The recent acquisition of Pathgather, a pioneer in learning experience solutions, by Degreed, a leading content provider founded around the principle of “jailbreaking the degree,” marked an important turning point in the learning experience market.
The coming together of these two visionary companies emphasizes the importance now placed on learner experience, which was once viewed as a “nice to have” bonus of corporate training that came after enrollment numbers, completion rates, time spent and other administrative-focused measurements.
Learning experience platforms, or LXPs, currently comprise a small piece of corporate training spending, about $200 million to $250 million compared with about $5 billion spent on LMSs. However, whereas the LMS market is mature and growing only at a rate of 3 to 4 percent annually, primarily due to product turnovers and corporate growth, the LXP market is projected to grow at a rate of about 150 to 200 percent annually.
LXP market growth is fueled by several factors, the first being learner demand. Employees now have a wealth of resources literally at their fingertips for learning — most of which likely reside outside formal corporate training offerings. Think about how often you turn to Google or YouTube to quickly research a topic. Learners no longer have the patience to wade through online courses to get to the information most relevant to their jobs. They want consumer-like learning experiences with recommendations based on their interests, job roles and career goals. Excellent mobile experiences are a must.

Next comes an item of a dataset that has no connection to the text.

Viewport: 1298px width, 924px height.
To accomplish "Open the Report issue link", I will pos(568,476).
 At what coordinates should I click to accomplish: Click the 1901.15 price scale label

A second driver is the sheer size of the workforce population. There are more than 500 million working professionals in the world and nearly a billion employees overall (factoring in part-time, temporary and side-gig workers). All of them need learning at some point in their job, whether it be for onboarding, compliance or training to use the tools of their trade. So if one considers the potential recurring revenue fees to deliver training to all these people, it is easily a multibillion dollar market.

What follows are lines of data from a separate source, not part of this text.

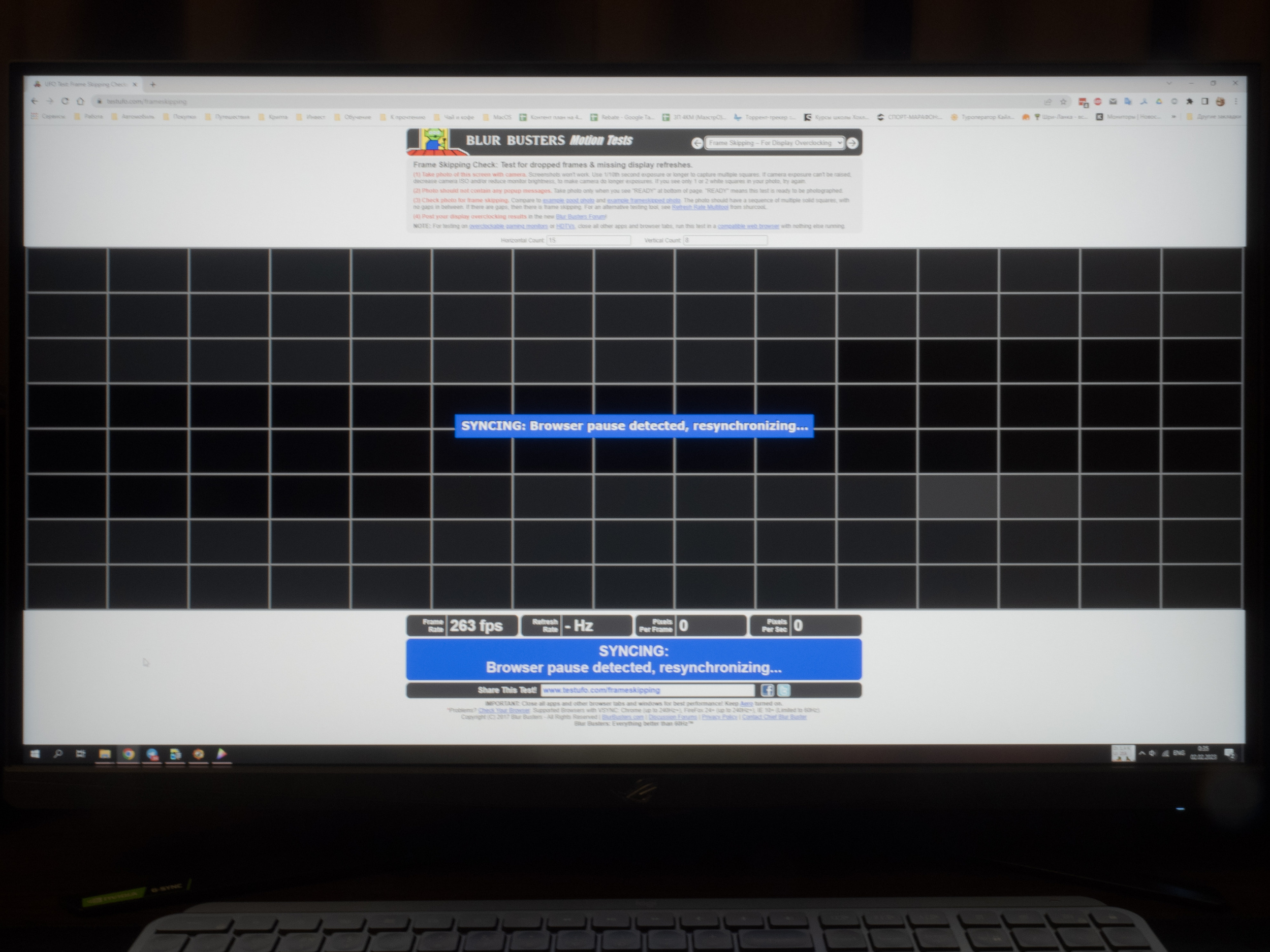Open Windows Start menu
Screen dimensions: 1270x952
tap(35, 754)
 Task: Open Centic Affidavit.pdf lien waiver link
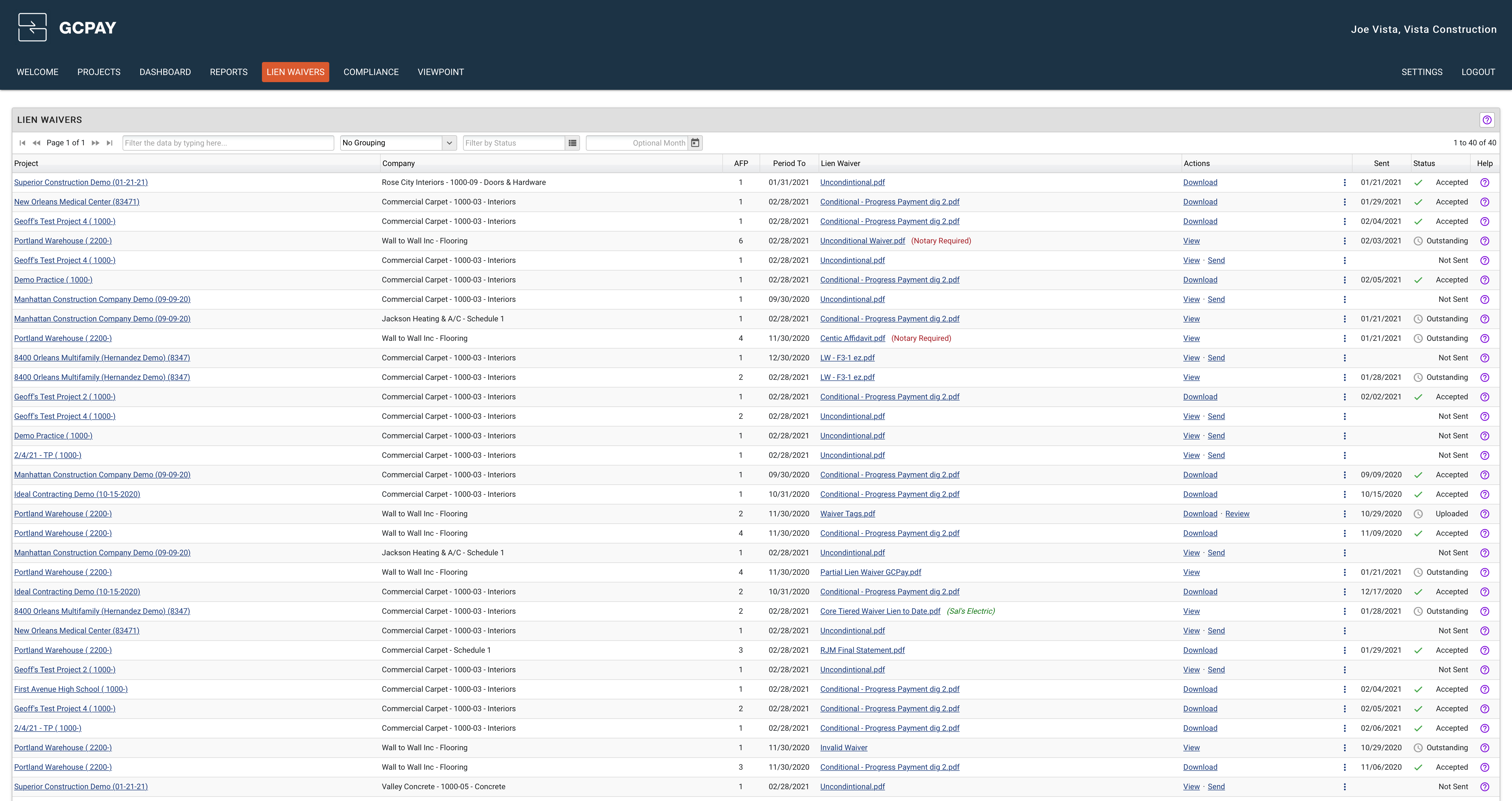(x=852, y=338)
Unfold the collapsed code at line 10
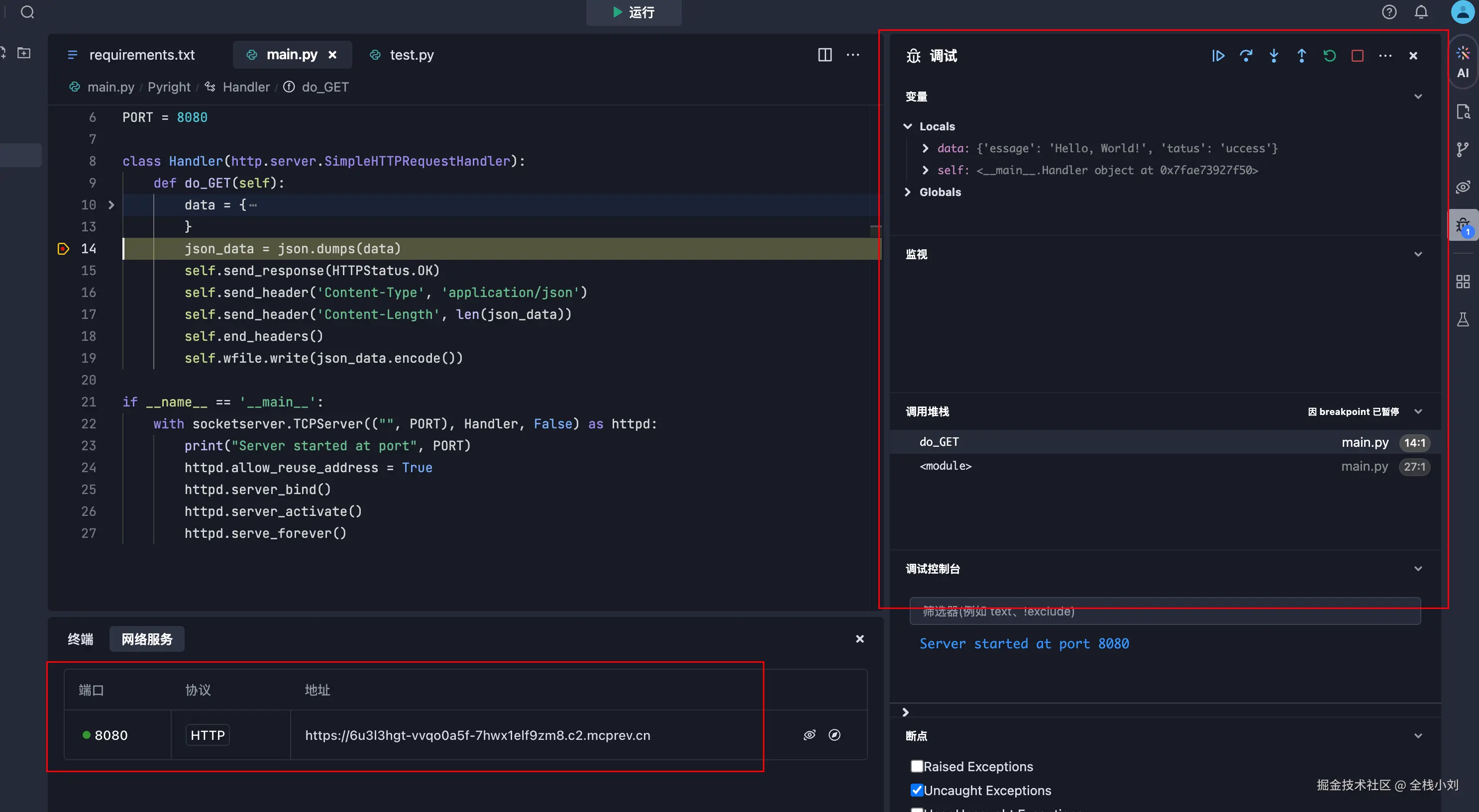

The third factor is overall disenchantment with traditional LMSs, once viewed as the core of corporate learning. While they vary in their user interfaces, LMSs primarily perform administrative functions such as tracking registrations and course completions, documenting compliance, and managing workflow and training cost allocation. Employees don’t use LMSs that much other than to occasionally launch courses. Additionally, many LMSs are expensive to own and cumbersome to administer. These systems are increasingly viewed as part of the enterprise resource planning ecosystem with IT and HR as their primary users.
Because the LXP market is still in its infancy, it will continue to evolve and likely change shape. As more learning moves to short-form video (microlearning) and more courses are authored by experts and employees, we can expect LXPs to deliver learning straight to work platforms, such as Salesforce.com, Microsoft Teams, Slack and Google G-Suite.

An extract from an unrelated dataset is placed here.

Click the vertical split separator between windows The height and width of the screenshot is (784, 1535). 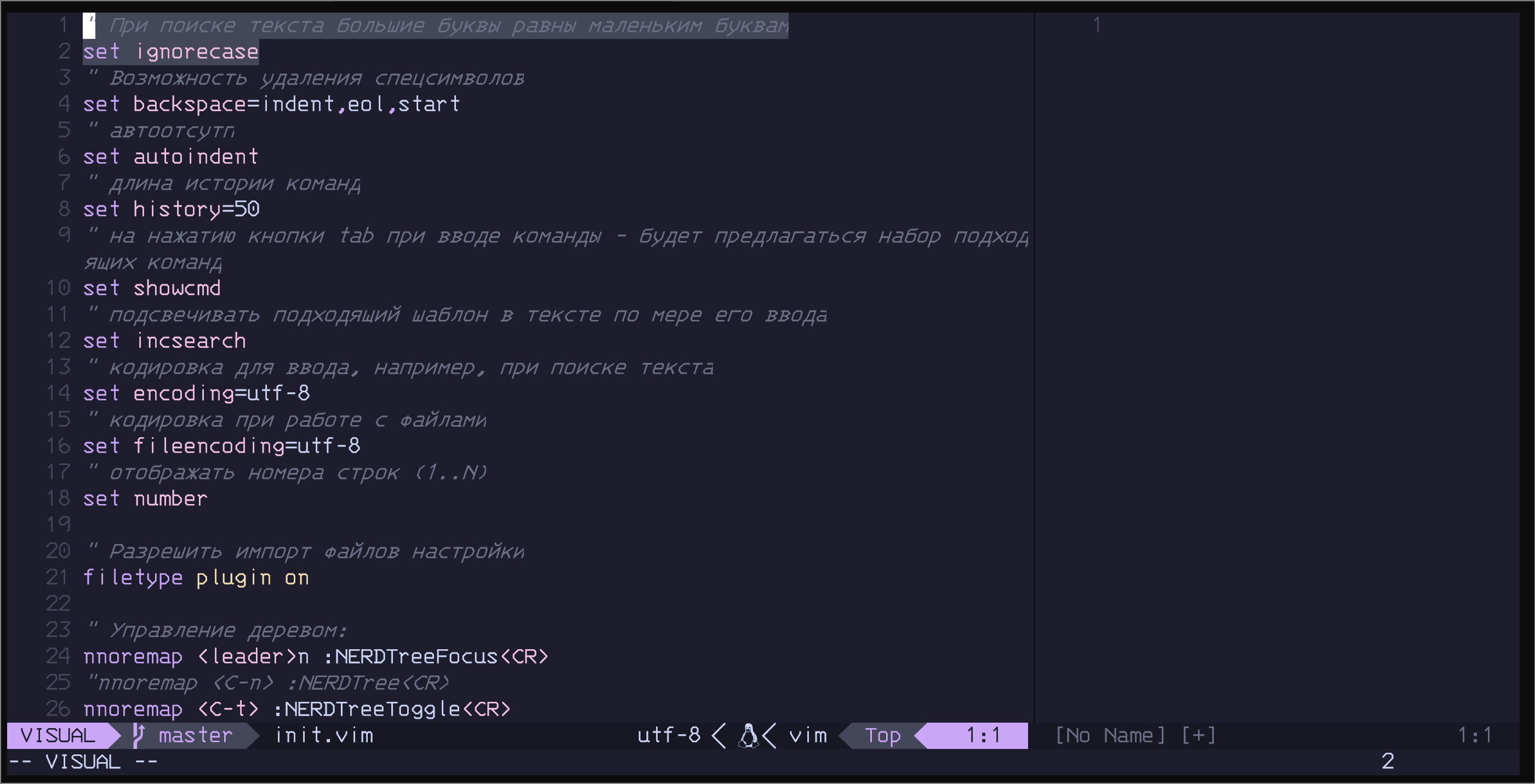coord(1035,357)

Today, IBM Watson can deliver learning through conversations, and several vendors, such as Filtered and Buttlerfly.ai, specialize in connecting employees with experts to help them learn what they need to know. Skillsoft’s Percipio has a feature called ELSA, the Embedded Learning Synchronized Assistant, that recommends content based on an employee’s web activity, and Degreed offers integrations with Slack.
Additionally, the fast-growing marketplace of on-demand digital adoption tools (WalkMe, EnableNow, EdCast’s GuideMe) is impinging on this space with software that recommends instructional content based on job and learning history and functionality that monitors minute-by-minute activity to guide and help learners along the way.
And certainly, learning offers some of the most exciting uses for AI and conversational systems. I fully expect that the LXP will become the platform for some of the most advanced AI-based innovations.